We have a place in this competition for every level of GNSS knowledge. We have teams from our GNSS community who will go deeper into the measurements and are technically advanced. But we also want to welcome developers who don’t have this knowledge. If the team doesn’t have a really advanced GNSS expert inside they can use the basic API and still have an amazing idea.
What can individuals do if they have an idea but don’t have a team?
We set up a Slack channel where people can ask questions and form teams. We also are hosting webinars where we explain the competition and people can meet.
You list many application areas. Do you have previous examples of winners?
We are trying to be quite broad in the definition application areas. Today if you enter Google Play or Apple store you can create applications for any vertical sector. Here we used to organise hackathons and we had several ideas to e.g. to draw a map by walking, so you can paint while you move – a very interesting artistic project. Another idea is a good citizen app e.g. road broken and notify the municipality. We had many ideas but what we figured out is that there are many ideas but then they don’t have a follow-up. They don’t always have the tools to make it a reality. That’s why after organising a few hackathons, we decided to go one step further to develop a final project.
So once the teams have submitted an application, what happens next?
Following the many submissions, on 15 April we will announce the 30 selected teams to proceed to the development phase. Then for the next two months the teams will develop a beta version.
We plan to have 1-to-1 mentoring sessions for a period of time to help them develop a business plan and support with coding. This is a chance for developers to be a part of a community because we have really good mentors coming from Google, Ubuntu, Verhaert and Broadcom both in technology and in business.
In June the teams will present beta versions then we will select 10 teams who will finalise the app.

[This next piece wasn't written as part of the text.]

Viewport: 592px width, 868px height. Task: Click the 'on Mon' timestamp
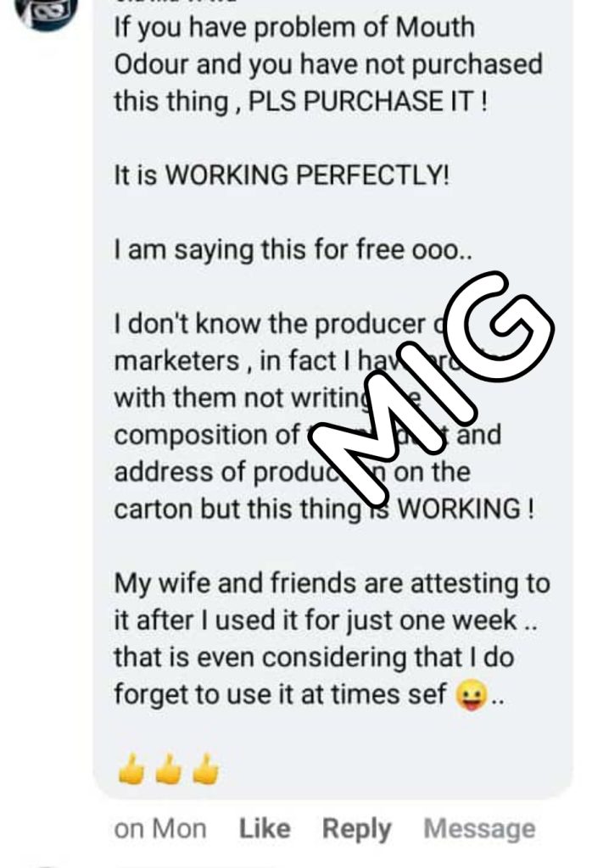point(159,828)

What are the key award criteria?
We would like to favour applications that are particularly innovative. It doesn’t have to be a complete breakthrough idea but it could be a small innovation or improvement to what exists. We would look for an idea with good market potential that the team could make a business out of this or have many users of the application. We would like applications that somehow show Galileo’s added vale. In the application if the accuracy matters we can show Galileo is adding value. Also the technical feasibility – sometimes the idea is fantastic but it is not technically possible or there are other legal limitations that would refrain from implementing the idea. But I would say the criteria are pretty general, if it is interesting, it is innovative and using Galileo then the criteria would be met.
What advice would you give to someone who’s unsure whether or not to apply to the competition?

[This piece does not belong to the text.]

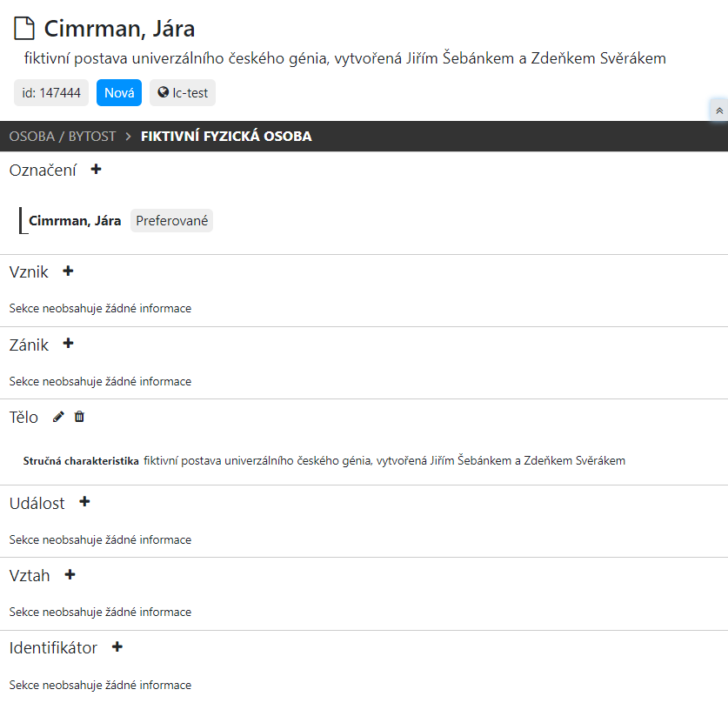Click the document icon beside Cimrman, Jára title
Viewport: 728px width, 703px height.
24,29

I recall a quote from Richard Branson. “If somebody offers you an amazing opportunity but you are not sure how you can do it, say yes – then learn how to do it later!”

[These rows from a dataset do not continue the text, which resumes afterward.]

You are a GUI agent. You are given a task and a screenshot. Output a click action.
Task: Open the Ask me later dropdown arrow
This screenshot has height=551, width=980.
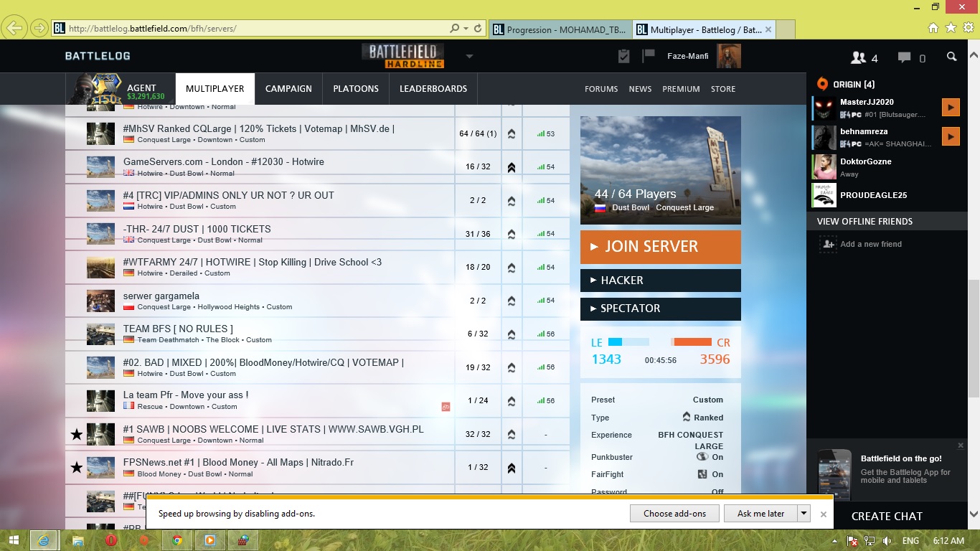pos(804,513)

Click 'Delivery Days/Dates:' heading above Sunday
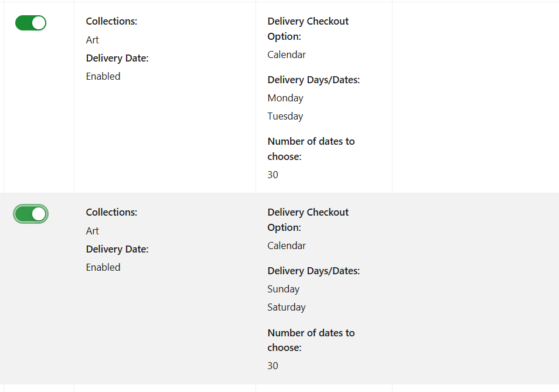pos(313,271)
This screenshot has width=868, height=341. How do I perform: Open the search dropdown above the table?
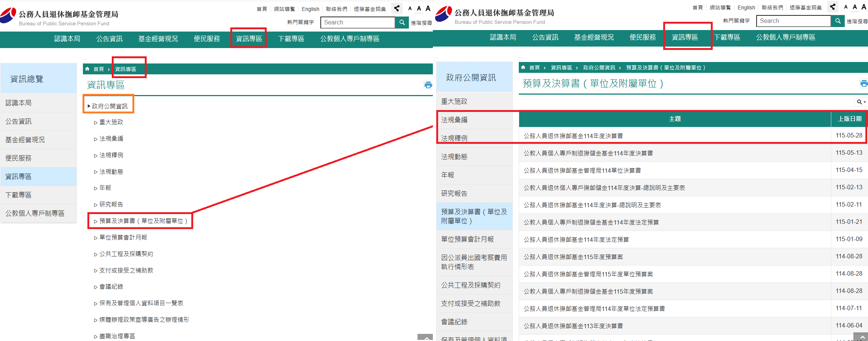[861, 102]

It might sound scary maybe since they don’t know if they will make it. It costs almost nothing to submit an idea and it is gradual. It’s not so much effort to submit an idea, then a bit more effort to arrive at the beta version. The biggest effort is in the third phase but once you are there you are one of the top 10. So I hope this gradual involvement will stimulate people to participate.
What are the immediate next steps?
Registration is now open for the second MyGalileoApp webinar, on 5th March 2019 15:00 CET! This will provide you with everything there is to know about the competition including how to apply and submit a winning concept. This is a great opportunity to ask questions. The first webinar is now available here to view.
People can simply apply through the website until 28th March. The application form is pretty simple. I really encourage use of the Slack channel as we have direct access and someone is monitoring 24 hours per day.